What you should do
Count the lines below holding "width" and answer with that number only.

[Records from a dataset]
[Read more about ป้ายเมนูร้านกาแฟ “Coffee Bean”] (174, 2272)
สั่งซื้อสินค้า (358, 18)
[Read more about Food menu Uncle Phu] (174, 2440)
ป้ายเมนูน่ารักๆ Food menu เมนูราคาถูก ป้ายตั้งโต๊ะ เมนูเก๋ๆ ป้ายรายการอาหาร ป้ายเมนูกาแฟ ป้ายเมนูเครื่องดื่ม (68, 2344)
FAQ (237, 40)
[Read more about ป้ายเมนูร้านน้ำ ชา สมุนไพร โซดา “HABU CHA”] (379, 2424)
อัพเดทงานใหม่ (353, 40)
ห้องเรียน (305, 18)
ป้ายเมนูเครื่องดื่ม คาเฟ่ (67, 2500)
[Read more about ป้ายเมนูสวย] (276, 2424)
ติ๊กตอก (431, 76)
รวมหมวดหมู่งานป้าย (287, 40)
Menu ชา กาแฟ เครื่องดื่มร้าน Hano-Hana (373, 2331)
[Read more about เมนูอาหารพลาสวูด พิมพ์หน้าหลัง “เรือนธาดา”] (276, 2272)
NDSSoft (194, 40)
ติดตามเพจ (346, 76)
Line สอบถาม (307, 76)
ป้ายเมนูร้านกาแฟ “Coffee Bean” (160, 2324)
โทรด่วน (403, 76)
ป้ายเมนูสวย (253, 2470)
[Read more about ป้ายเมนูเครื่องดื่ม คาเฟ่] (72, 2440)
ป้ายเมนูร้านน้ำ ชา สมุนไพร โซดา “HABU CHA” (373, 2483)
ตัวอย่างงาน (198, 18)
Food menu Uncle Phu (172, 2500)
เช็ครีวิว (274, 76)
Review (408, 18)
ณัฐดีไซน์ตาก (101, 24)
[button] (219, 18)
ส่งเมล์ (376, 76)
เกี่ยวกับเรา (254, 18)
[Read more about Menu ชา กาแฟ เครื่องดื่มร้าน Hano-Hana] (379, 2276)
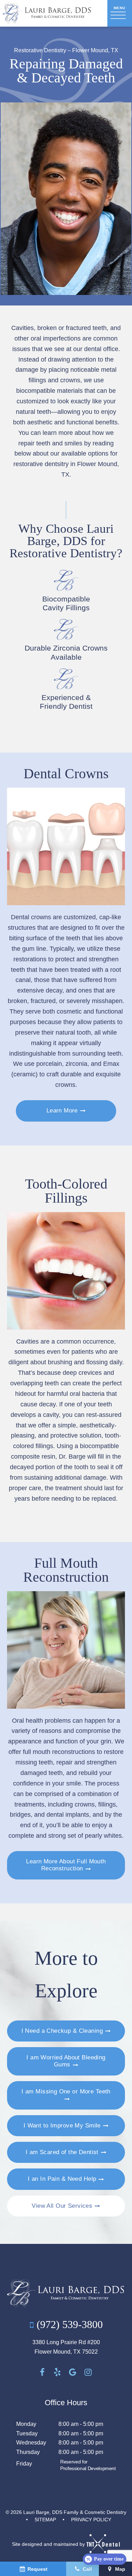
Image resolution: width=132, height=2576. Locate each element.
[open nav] (119, 13)
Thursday (28, 2452)
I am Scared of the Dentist (62, 2152)
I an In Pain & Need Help (62, 2178)
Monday (26, 2424)
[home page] (47, 13)
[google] (73, 2372)
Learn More (62, 1110)
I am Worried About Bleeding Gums (65, 2061)
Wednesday (31, 2443)
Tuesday (27, 2433)
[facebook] (42, 2372)
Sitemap (45, 2519)
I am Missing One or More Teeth (66, 2091)
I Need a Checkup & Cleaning (62, 2030)
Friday (24, 2464)
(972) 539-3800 (68, 2324)
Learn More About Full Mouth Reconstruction (66, 1865)
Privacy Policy (91, 2519)
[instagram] (88, 2372)
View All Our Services (62, 2205)
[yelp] (57, 2372)
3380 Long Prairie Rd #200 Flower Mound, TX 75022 (66, 2347)
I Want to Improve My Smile (62, 2125)
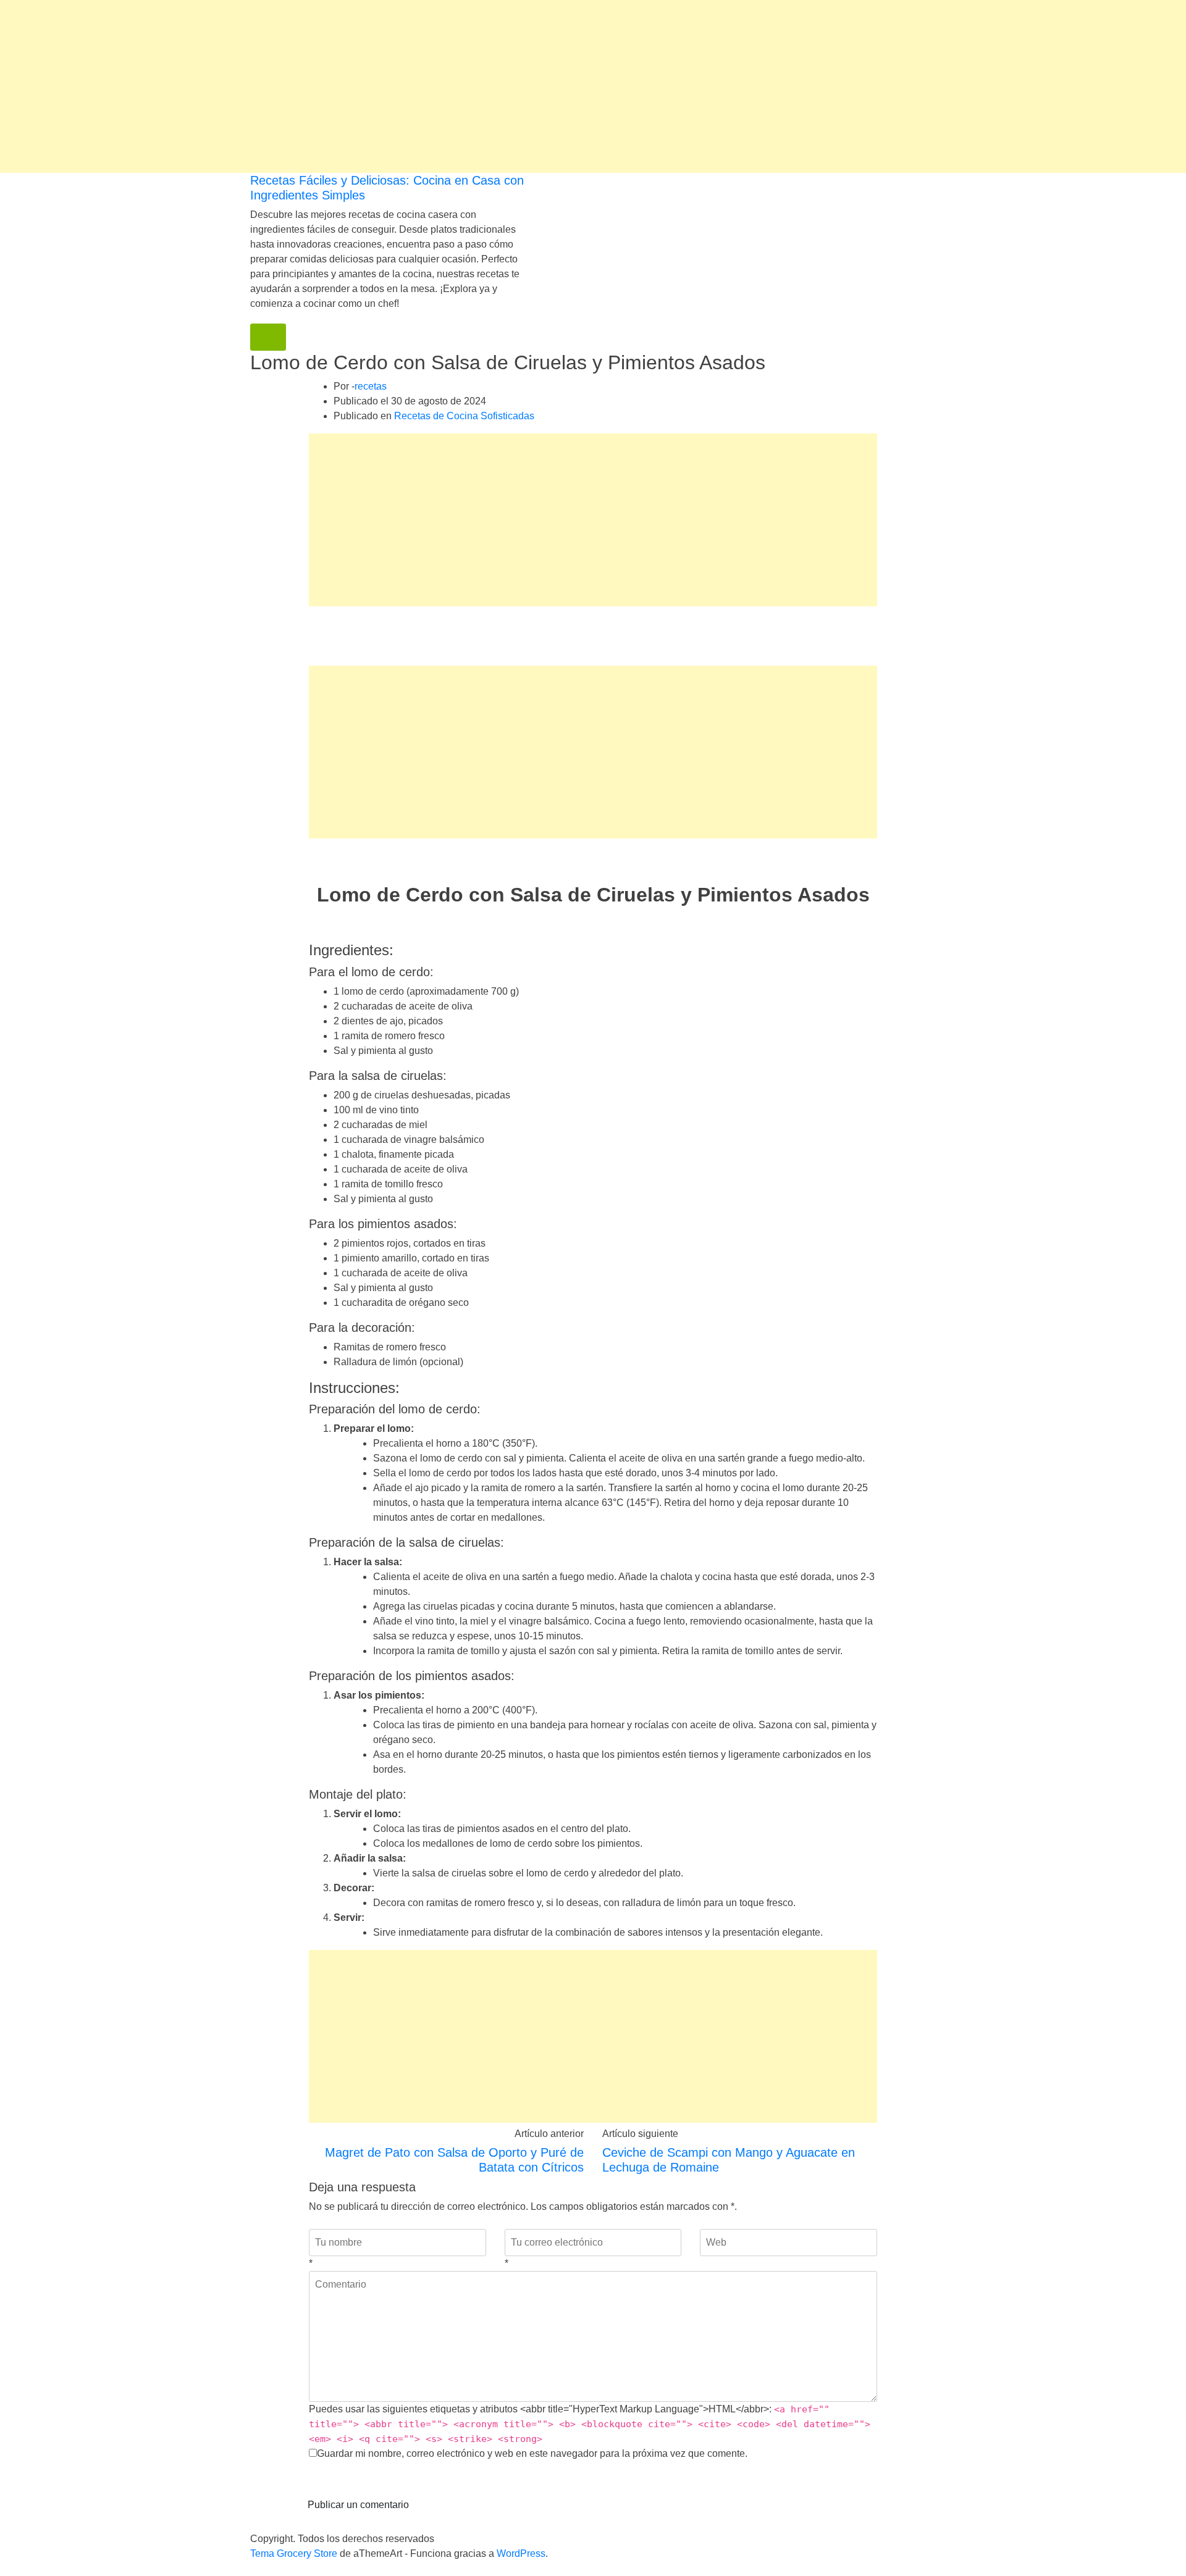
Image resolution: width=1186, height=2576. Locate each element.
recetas (371, 386)
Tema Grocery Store (293, 2553)
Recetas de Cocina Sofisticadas (464, 416)
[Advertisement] (370, 86)
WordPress (521, 2553)
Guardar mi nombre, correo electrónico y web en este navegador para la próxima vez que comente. (532, 2453)
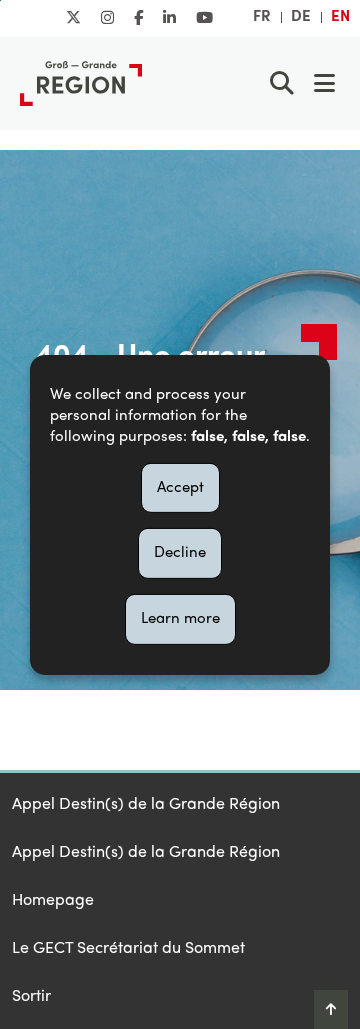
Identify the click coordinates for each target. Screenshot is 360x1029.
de (301, 17)
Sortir (31, 997)
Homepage (53, 901)
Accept (180, 487)
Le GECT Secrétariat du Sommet (128, 949)
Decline (180, 553)
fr (262, 17)
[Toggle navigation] (324, 83)
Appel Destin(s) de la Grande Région (146, 805)
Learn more (180, 619)
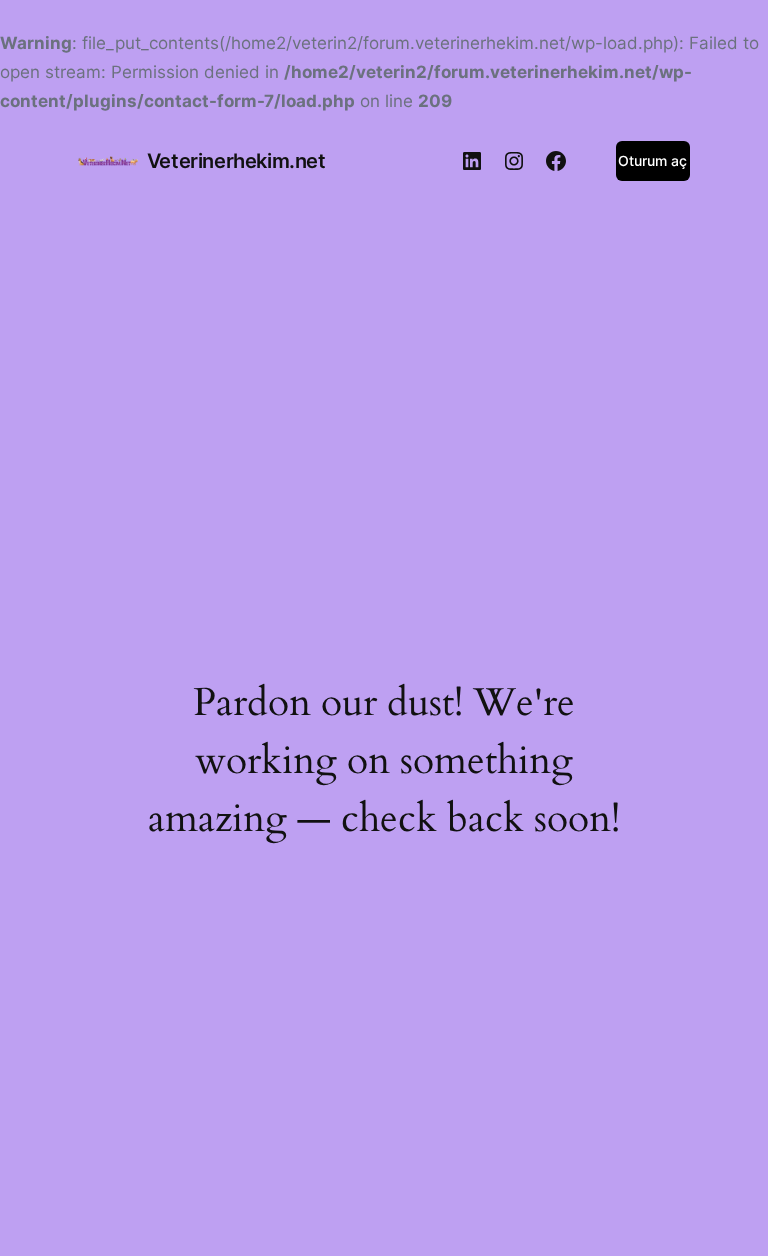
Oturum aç (652, 160)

Result of the task
2